== AANGELEVERD FRAGMENT ==
-- -- --
Doorgaan naar artikel

Stap vooruit zetten op nieuwe locatie

Bedrijven die op de eigen locatie in de knel zitten kunnen door bedrijfsverplaatsing een flinke stap vooruitzetten. De mogelijkheden worden grotendeels bepaald door de opbrengst van de oude locatie.

Bedrijven die op de eigen locatie in de knel zitten kunnen door bedrijfsverplaatsing een flinke stap vooruitzetten. De mogelijkheden worden grotendeels bepaald door de opbrengst van de oude locatie.

In navolging van varkenshouders zoeken melkveehouders vaker een andere locatie in Nederland. Het geeft – letterlijk en figuurlijk – meer ruimte of biedt de mogelijkheid een stap vooruit te zetten.
-- -- --
== OPDRACHT ==
Zet het artikel over bedrijfsverplaatsing voort, aansluitend op de laatste zin.

== BESCHIKBARE GEGEVENS ==
-- -- --
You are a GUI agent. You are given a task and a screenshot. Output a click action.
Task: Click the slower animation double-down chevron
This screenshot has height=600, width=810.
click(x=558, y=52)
-- -- --
== ANTWOORD ==
Bedrijfsverplaatsingen zijn van in alle sectoren van alle tijden, maar de laatste jaren is er een toenemende interesse van melkveehouders. Dat signaleert ook Marc Albers, adviseur Vastgoed bij DLV Advies. Hij zegt de afgelopen twee jaar met vier veehouders concreet aan een verplaatsing te hebben gewerkt. “Dat is meer dan we in het verleden deden.”

De redenen dat veehouders elders gaan kijken zijn legio, maar is vaak een combinatie. Denk aan een te kleine huiskavel, te weinig bouwmogelijkheden of veel gebreken in de bestaande situatie. De laatste tijd speelt ook de Nb-vergunning een belangrijke rol. “Het komt altijd neer op te weinig mogelijkheden op de huidige locatie”, vat Albers het samen. Een verplaatsing kan bijdragen een goedkopere manier om op te schalen. Ook de ligging van de percelen kan een verbetering zijn, zodat tevens een efficiëntere bedrijfsvoering mogelijk is.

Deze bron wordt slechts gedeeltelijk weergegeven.